Jean-Marie Mayeur and Madeleine Reberioux, The Third Republic from its Origins to the Great War, 1871-1914 (Cambridge: Cambridge University Press, 1984), pp.,101-115.

Religious Belief in the 3rd Republic

 

The first decades of the Third Republic saw only limited economic and social change. As we have already said, the growth of the economy was much more rapid on either side of the period which runs from Thiers to Meline. The relative importance of the various social groups hardly altered. But what about modes of belief, of thinking, of feeling? What about levels of education and cultural ideals? The reply to this series of questions is all the more difficult to provide if we want it to apply not only to the culture of the elites but also to that of the various social groups. However, the effort is worth making, since after all the ambition of the founders of the Republic was, by the secularization of society and the development of education, to finish with traditional beliefs and systems of values and to develop the ideas of enlightenment and progress. In this sense the republicans, even if they did not think of changing the relations between the social classes, wanted to transform the appearance of French society. To outline the successes and failures of their ambitions is to spotlight the areas of resistance, the confrontations and the challenges. Whether we describe the forms and evolution of religious feeling, the systems of education, the penetration of popular circles by the dominant cultural patterns, or the literary and artistic creations, we shall discover permanence, innovation and anticipation. . . .

Beliefs and unbelief

The religious attitudes  of the French demand  a very fine analysis.  Does France remain  'catholic  France',  the 'eldest  daughter  of the Church' because the vast majority of the population is baptized? The defenders of the Chu rch thought she did, and they attributed   the misfortunes of the times  to  the  plots  of a minority  of freemasons, Jews and Protestants.
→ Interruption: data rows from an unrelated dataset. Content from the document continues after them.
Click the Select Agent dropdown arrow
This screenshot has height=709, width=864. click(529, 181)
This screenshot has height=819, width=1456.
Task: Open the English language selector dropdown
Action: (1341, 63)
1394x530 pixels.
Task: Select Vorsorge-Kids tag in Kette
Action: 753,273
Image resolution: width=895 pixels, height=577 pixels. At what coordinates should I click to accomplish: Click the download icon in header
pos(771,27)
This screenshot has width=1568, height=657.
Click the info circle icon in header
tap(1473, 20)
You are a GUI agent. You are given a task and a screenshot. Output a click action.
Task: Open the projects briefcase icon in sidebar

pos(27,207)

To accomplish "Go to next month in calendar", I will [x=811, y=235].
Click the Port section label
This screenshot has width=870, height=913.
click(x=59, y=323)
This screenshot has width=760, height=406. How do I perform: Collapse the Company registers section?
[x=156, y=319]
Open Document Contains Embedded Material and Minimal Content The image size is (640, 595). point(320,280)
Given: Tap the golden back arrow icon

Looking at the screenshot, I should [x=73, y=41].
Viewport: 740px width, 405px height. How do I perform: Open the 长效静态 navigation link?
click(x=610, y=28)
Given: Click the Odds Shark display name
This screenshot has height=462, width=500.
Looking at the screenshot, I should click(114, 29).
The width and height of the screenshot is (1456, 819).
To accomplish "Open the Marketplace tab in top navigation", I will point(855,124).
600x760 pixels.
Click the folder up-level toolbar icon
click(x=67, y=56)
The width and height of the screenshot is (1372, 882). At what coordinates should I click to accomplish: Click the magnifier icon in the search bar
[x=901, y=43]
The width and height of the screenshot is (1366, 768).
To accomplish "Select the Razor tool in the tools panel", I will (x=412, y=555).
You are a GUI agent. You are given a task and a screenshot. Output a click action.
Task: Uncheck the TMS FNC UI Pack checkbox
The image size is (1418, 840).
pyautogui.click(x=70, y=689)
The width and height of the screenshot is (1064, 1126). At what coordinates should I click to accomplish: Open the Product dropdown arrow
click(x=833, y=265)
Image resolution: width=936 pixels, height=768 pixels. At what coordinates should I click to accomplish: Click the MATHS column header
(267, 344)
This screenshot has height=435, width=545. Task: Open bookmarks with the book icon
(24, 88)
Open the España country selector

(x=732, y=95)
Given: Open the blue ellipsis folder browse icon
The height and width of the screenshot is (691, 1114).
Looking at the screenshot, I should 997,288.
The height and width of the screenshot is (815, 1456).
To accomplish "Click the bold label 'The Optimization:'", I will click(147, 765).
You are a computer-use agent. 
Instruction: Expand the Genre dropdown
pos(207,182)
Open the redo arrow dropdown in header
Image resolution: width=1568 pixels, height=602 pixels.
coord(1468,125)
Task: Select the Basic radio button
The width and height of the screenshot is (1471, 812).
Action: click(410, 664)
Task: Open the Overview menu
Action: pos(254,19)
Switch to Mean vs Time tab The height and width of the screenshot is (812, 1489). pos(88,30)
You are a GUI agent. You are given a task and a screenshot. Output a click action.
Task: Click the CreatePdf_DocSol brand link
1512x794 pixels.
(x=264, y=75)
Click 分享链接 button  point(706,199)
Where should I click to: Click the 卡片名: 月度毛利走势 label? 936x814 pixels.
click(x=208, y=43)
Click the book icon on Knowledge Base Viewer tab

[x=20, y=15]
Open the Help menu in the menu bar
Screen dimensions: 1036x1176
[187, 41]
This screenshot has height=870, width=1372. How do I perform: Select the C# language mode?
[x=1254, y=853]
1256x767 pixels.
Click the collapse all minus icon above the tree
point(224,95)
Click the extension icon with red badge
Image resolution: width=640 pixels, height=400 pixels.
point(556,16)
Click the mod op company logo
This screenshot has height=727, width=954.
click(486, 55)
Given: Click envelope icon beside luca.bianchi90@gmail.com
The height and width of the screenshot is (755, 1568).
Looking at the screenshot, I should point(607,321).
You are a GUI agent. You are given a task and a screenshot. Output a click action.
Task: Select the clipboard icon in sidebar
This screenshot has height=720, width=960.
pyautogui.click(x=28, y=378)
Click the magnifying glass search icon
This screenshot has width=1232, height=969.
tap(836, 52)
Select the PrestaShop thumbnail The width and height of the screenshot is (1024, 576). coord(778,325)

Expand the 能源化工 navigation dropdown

Certainly  attachment  to the major  rites of Catholicism  which form the landmarks of life was incontestable. And Christianity was deeply rooted in the nation; after all, the dominant morality, the very morality disseminate by the non-denominational  school, was the laicized form of the morality taught by  the  Church  since  the  beginning  of the  modern  age. These substantial  facts, too often forgotten, explain the illusion of those who held the 'plot' theory.  Nevertheless, these people forgot the fundamental fact which numerous  contemporary  observers - Taine,1   for example  - perceived: the differing intensity of practice and fervour. . . .

 

 

 

 

 

 

 

 

Thus the city, a modern Babylon which the Church distrusted, was the citadel of religious indifference. The de-Christianization of Paris has been studied recently on the basis of baptisms, marriages and funerals.4 The trend accelerated sharply after 1875; there was a fall in the number of baptisms and a rise in the number of civil marriages and burials. Among the urban classes, the workers were particularly indifferent to religion.... There were complex reasons for it. Anti-clerical traditions went back to the French Revolution and sometimes beyond it to the world of craftsmen. That the Church which had always preached resignation to the poor and almsgiving to the rich compromised itself with the 'authorities' counted for just as much. We still need to know what effect this 'scandal' had on the workers and how it influenced their behaviour where religion was concerned. No doubt one must allow for the indifferent knowledge of the working-class world possessed by a clergy of rural origins. Moreover, the parishes were huge and the priests badly distributed. In 1877 the parishes of Saint-Ambroise and Saint-Joseph in the faubourg Saint-Antoine had 66,000 and 54,000 inhabitants respectively.5 The rigidity of the framework laid down in the Concordat and the passivity of the public authorities made the creation of new parishes very difficult. Not only was the organization poorly adapted to meet the needs of the situation; so was the language of the priests. They lived the life, spoke the language and often adopted the moral code and system of values of the bourgeoisie of notables who had attended church more regularly since the middle of the century.

The religious evolution of the bourgeoisie was complex. While the old bourgeoisie, once disciples ofVoltaire [the symbol of Enlightenment skepticism], had partly returned to the Church, especially in the provinces, the 'new strata' of the bourgeoisie were indifferent if not hostile to a Church which, since the Syllabus and the Council, seemed ever more profoundly alien to the spirit of the century. It needed the new atmosphere that became apparent after 1885 to produce a change. Some of the elites began to have doubts about science and progress, while in Rome Leo XIII adopted a different tone when he spoke about the modern world. There were resounding conversions in the intellectual world, Catholicism began to enjoy growing prestige among young people and the notion of Christian democracy had considerable success - as we shall have occasion to repeat - among the working population. These aspects of the situation at the end of the century cannot be omitted from the picture.